[MATERIAL SUPPLIED Boundary: Start]

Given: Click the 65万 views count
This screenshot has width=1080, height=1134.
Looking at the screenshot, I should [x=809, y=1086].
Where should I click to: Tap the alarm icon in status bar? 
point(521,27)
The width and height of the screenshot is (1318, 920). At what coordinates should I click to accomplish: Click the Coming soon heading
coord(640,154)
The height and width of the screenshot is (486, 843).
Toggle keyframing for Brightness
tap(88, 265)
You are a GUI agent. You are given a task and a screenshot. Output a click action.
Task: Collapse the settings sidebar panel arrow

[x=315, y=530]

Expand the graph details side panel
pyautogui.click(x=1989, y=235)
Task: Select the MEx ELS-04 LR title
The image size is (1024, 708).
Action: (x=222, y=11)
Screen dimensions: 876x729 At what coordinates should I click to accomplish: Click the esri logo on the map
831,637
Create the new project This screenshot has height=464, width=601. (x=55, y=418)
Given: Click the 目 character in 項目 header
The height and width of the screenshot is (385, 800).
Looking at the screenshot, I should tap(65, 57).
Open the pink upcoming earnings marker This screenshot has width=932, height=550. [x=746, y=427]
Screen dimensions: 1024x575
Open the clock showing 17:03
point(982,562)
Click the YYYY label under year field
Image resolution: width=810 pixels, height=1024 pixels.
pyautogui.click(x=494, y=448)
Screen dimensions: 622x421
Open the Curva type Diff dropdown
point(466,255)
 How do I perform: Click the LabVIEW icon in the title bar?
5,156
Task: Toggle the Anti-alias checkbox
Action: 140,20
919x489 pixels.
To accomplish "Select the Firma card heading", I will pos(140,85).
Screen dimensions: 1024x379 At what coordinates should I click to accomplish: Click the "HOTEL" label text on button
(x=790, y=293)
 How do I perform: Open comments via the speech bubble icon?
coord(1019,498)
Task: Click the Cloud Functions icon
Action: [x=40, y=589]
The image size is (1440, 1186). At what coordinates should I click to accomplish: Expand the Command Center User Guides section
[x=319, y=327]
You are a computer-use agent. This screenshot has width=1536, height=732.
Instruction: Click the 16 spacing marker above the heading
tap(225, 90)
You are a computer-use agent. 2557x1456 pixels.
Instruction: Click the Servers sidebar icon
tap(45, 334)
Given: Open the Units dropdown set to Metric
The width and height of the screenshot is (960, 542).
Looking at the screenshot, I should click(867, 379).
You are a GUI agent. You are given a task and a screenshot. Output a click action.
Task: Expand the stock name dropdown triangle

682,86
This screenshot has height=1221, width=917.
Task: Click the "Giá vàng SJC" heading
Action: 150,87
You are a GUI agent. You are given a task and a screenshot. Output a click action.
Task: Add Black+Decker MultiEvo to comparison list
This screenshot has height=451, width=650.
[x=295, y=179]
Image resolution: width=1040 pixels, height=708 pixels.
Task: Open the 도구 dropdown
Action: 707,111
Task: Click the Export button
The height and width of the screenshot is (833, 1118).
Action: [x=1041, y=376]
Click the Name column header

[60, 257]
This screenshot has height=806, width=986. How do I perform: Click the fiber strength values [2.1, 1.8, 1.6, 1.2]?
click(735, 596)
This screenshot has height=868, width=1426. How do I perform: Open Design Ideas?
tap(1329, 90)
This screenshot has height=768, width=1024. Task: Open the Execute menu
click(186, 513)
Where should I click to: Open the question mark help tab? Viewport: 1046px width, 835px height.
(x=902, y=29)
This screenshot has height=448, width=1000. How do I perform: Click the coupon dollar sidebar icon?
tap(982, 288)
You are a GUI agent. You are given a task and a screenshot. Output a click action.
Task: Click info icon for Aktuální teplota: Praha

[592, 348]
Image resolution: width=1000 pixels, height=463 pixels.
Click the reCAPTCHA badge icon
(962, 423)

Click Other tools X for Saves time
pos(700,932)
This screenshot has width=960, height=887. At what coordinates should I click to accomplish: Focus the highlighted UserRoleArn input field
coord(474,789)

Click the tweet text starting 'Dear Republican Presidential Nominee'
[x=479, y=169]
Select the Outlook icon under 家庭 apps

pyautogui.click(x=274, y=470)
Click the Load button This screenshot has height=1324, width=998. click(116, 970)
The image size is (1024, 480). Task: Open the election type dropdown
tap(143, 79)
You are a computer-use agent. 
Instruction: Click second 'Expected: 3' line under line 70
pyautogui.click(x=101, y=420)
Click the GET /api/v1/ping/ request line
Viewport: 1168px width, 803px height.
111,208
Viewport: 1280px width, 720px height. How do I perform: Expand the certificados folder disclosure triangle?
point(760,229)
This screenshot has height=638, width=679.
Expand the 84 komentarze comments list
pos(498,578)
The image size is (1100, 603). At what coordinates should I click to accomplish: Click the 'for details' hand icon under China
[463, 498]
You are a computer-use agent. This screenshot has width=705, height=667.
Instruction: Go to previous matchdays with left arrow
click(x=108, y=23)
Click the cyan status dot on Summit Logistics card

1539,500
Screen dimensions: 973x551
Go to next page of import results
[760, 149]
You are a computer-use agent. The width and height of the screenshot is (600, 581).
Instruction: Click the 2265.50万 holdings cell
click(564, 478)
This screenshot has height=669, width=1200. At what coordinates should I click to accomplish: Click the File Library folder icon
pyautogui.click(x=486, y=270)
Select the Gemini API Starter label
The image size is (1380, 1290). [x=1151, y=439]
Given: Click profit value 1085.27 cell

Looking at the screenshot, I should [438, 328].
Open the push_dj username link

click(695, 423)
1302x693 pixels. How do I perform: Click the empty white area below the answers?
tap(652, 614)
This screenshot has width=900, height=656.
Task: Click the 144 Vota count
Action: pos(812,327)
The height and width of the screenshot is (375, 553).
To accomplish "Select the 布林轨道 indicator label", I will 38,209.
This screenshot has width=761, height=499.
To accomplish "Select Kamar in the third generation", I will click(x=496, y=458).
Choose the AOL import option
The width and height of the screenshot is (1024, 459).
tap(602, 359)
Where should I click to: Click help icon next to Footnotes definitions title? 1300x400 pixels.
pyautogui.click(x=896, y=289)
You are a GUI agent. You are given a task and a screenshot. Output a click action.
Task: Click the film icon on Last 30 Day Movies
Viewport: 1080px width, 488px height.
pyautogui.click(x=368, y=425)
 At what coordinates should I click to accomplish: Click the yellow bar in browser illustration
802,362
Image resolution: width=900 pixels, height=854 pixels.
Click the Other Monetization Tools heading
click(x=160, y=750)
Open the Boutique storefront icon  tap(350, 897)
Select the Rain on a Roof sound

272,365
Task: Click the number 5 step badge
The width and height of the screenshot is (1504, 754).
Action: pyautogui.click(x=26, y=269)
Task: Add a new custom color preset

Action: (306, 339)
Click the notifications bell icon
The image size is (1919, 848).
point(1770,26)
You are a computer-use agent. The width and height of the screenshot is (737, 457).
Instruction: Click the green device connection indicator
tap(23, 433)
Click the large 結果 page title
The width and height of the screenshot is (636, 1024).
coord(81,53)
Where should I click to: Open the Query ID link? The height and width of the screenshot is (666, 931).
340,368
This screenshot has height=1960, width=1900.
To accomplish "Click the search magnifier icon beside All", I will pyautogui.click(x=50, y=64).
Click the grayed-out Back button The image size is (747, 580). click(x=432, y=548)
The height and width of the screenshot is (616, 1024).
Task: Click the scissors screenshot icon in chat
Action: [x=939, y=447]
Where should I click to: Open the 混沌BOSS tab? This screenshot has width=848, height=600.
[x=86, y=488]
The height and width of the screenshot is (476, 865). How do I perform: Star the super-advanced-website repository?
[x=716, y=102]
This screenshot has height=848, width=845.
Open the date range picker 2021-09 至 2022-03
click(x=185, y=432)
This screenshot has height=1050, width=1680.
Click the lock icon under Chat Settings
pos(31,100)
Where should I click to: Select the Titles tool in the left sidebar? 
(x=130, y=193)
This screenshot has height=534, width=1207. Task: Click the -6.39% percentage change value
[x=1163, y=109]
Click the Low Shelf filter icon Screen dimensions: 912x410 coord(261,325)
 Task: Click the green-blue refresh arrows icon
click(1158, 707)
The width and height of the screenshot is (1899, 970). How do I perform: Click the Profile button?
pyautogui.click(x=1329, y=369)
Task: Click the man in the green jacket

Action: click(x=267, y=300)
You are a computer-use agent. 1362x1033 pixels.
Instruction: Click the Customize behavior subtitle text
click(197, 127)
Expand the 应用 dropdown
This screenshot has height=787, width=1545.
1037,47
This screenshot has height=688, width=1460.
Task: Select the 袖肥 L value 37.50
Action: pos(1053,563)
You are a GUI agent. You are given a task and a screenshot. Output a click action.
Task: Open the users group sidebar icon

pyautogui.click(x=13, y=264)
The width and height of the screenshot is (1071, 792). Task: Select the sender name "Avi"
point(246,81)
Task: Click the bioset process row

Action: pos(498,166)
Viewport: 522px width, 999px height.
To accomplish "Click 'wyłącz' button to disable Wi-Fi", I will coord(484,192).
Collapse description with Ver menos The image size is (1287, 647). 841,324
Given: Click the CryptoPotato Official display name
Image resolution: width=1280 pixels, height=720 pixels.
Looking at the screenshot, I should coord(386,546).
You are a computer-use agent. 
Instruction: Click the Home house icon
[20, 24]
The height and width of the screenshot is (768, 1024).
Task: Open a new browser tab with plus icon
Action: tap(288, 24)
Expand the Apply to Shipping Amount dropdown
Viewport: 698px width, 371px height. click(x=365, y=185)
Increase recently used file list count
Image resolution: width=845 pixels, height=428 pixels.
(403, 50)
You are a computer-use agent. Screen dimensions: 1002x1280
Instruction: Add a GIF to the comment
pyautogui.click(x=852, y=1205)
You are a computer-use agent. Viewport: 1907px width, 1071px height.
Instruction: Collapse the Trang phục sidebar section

[MATERIAL SUPPLIED Boundary: End]

* YOUR TASK *
Write out each line above containing "will".

* RESULT FOR THIS TASK *
To accomplish "Select the Firma card heading", I will pos(140,85).
To accomplish "Select the 布林轨道 indicator label", I will 38,209.
To accomplish "Select Kamar in the third generation", I will click(x=496, y=458).
To accomplish "Click the search magnifier icon beside All", I will pyautogui.click(x=50, y=64).
To accomplish "Click 'wyłącz' button to disable Wi-Fi", I will coord(484,192).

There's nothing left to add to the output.